Judging from our mail and BeDevTalk postings, you're all very active with DR9. We're pumping out sample apps as fast as we can, and working on documentation. Keep sending us your input as to how we can better serve you. Without your efforts, this platform will be a technology looking for a solution. Keep up the good work and keep sending in that valuable praise and criticism. We in turn will continue to try and provide you with the best platform upon which you can dream up your killer apps.
I spent a week in the old country, meeting software developers, investors and business partners, mostly from France, but also from other parts of Europe. We've invested early in Europe, based on a combination of beliefs and connections. The connections relate to my checkered past in the computer industry over there. I worked in the French as well as the European HQ of my alma mater Hewlett-Packard, at Data General, at Exxon Office Systems (briefly, quickly recognizing the error) and starting Apple France, before fulfilling an old dream and moving to the Silicon Valley. As a result, when we started the company, we benefited from a hospitable European network. Friends invested in the company and introduced us to other investors; we abducted people to California and linked up again with associates from earlier lives.
In many respects, the company probably wouldn't be around if it weren't for our European connections. In 1991, when we started raising money, US investors were understandably reluctant. Microsoft was already perceived as the invincible juggernaut—the agility came later when they became a born-again Internet company. At the time, PDAs, set-top boxes and 3DO game consoles were in fashion and we couldn't quite demonstrate our OS side by side with older platforms. The "no legacy, no baggage" equation was hard to explain.

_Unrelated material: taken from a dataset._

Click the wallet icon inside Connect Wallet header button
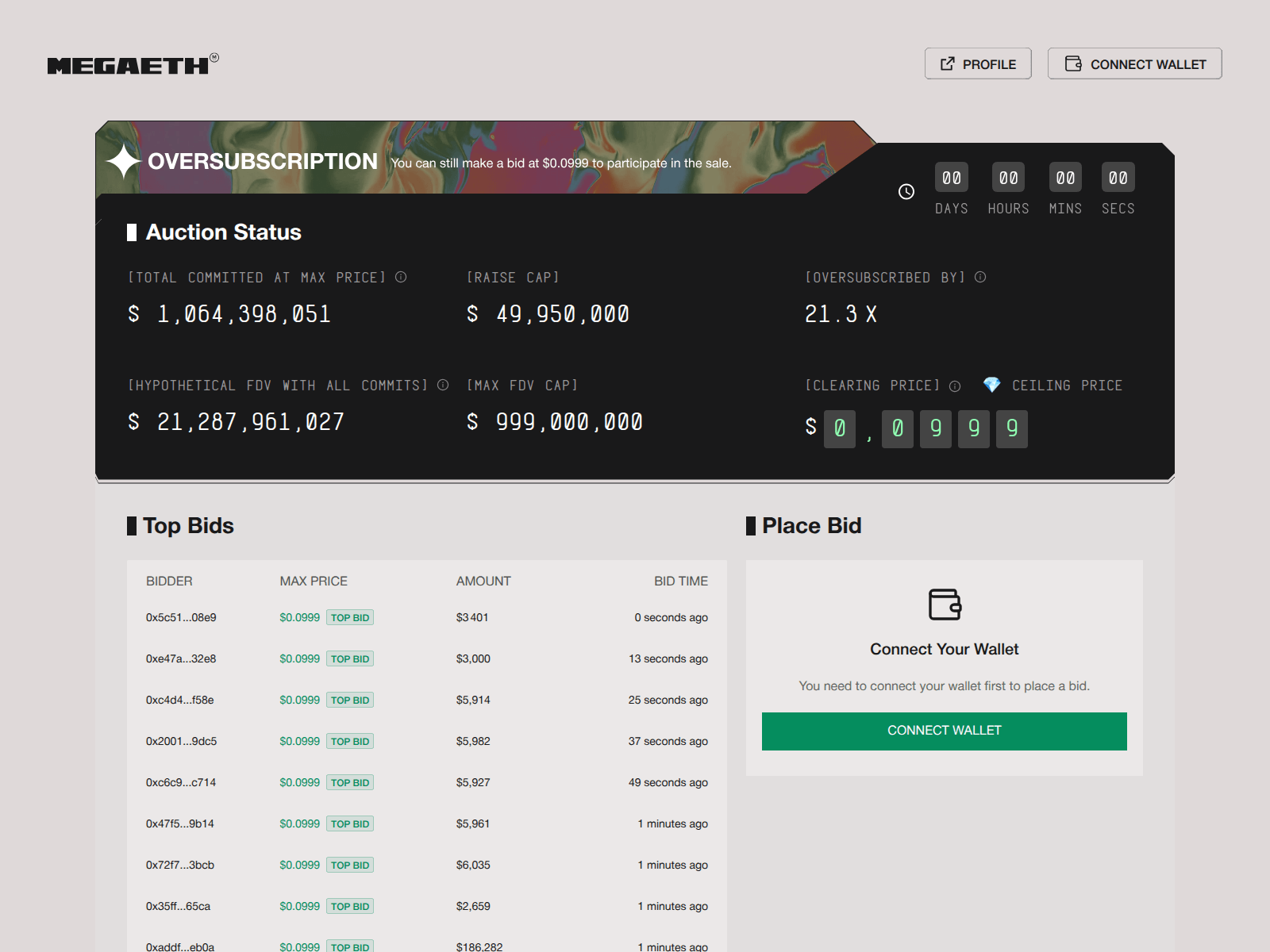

In so called "high-tech" industries, Europe is perceived as having fallen behind the US. In several instances, it is even true as in the case of the PC business. Companies such as Olivetti or Nixdorf were once industry leaders. Their misfortunes haven't dulled European appetites for new technology. In many respects "conservative" Europeans are more daring than New World players. VCRs, CDs and, more recently, the Macintosh and digital cellular telephones enjoyed a better early acceptance in the old continent than in the US. (Once the new standards get accepted in the US, the market quickly makes up for a late start.)
In Be's case, our unconventional proposition found early takers in Europe. Some investors were not awed by the Microsoft "Über alles" mystique, others saw in us the Silicon Valley connection. One of them told us bluntly he'd "never invest in a deal like this based in Europe"...
European developers react in a similar fashion. First, in an apparent paradox, just like the blunt investor, many local developers would be reluctant to bet their time and energy on a European media OS. And, second, our evangelism efforts got "traction" earlier in Europe than in the US. Does it mean the famous "tractor app" will come from Europe rather than the US? It is still too early to tell, but we see another positive factor in our European connection. It is even harder to make money in the software business in Europe than it is in the US. As a result of our use of the Net to market and deliver software, European developers see the BeOS as a way to break into the US market unavailable with the conventional distribution network. Our goal is to make their hopes come true.